# The records

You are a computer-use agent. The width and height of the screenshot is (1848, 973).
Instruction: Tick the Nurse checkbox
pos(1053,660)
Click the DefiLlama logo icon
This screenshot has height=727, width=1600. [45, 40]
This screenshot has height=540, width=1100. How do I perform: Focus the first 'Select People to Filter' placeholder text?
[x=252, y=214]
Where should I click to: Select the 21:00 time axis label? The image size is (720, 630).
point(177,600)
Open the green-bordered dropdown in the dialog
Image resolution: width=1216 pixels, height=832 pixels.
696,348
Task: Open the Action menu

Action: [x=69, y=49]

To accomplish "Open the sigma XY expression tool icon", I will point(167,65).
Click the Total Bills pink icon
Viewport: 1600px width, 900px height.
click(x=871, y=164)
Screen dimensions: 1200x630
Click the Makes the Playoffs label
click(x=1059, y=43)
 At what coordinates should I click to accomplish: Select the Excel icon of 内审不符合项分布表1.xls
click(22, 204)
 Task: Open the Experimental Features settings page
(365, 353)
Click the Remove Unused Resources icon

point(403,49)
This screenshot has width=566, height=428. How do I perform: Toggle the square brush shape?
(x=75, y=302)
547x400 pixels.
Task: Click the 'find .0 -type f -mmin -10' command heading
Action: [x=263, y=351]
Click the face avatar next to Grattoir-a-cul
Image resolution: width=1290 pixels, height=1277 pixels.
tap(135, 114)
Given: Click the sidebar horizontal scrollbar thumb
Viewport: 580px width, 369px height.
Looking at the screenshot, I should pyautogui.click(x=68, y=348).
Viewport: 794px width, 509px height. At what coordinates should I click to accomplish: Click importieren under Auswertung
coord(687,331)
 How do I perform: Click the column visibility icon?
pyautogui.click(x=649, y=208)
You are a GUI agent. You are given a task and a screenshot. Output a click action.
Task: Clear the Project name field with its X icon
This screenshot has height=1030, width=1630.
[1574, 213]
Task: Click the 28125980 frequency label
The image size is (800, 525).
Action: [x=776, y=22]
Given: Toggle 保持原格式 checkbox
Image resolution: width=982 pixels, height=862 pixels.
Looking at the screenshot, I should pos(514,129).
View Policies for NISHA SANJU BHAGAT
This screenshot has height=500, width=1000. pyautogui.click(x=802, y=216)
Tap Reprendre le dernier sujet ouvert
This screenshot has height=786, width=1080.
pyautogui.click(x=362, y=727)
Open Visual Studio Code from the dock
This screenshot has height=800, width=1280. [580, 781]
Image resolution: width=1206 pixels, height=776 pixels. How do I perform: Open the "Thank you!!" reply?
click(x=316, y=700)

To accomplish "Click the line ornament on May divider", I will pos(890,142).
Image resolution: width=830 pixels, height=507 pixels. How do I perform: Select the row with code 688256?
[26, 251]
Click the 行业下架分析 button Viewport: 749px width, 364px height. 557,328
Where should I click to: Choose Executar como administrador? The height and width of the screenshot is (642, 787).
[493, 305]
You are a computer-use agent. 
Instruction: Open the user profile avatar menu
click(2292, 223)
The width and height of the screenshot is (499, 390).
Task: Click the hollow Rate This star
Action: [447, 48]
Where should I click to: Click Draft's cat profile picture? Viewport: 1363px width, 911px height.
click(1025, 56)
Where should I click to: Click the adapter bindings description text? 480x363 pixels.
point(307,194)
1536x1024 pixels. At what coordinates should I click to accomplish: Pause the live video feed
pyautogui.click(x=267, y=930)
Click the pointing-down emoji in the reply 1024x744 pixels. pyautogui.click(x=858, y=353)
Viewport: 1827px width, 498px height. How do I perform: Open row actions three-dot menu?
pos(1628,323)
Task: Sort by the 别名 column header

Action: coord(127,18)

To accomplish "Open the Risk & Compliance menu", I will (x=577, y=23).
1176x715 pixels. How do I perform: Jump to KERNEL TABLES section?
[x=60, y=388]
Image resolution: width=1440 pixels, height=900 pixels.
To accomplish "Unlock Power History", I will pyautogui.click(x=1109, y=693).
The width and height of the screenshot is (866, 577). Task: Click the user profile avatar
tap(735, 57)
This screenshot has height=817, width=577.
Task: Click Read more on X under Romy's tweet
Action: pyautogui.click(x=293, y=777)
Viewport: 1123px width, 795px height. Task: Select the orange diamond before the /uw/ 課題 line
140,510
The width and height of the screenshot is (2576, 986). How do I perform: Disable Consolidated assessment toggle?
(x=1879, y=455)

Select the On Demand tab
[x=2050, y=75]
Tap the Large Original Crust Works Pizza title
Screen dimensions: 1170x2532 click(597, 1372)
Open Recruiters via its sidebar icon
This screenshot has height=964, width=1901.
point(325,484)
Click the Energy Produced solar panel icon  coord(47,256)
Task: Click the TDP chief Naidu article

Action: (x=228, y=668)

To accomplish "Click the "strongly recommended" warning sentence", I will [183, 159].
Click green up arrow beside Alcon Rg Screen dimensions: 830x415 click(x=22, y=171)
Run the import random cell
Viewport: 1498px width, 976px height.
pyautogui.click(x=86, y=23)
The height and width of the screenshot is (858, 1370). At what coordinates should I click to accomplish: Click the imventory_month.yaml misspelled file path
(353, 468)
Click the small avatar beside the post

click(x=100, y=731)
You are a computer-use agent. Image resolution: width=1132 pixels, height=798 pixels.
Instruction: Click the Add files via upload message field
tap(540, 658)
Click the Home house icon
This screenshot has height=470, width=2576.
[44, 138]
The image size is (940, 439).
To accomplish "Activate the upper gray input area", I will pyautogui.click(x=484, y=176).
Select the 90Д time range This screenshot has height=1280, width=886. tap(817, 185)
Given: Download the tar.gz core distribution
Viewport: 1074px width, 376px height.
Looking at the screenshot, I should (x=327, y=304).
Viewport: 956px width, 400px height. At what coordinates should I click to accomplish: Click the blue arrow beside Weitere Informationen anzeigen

# Task
Lines holding the word "will" are the answer; copy each one from the records above.

# Expected output
To accomplish "Open the sigma XY expression tool icon", I will point(167,65).
To accomplish "Click the line ornament on May divider", I will pos(890,142).
To accomplish "Open the Risk & Compliance menu", I will (x=577, y=23).
To accomplish "Unlock Power History", I will pyautogui.click(x=1109, y=693).
To accomplish "Click the "strongly recommended" warning sentence", I will [183, 159].
To accomplish "Activate the upper gray input area", I will pyautogui.click(x=484, y=176).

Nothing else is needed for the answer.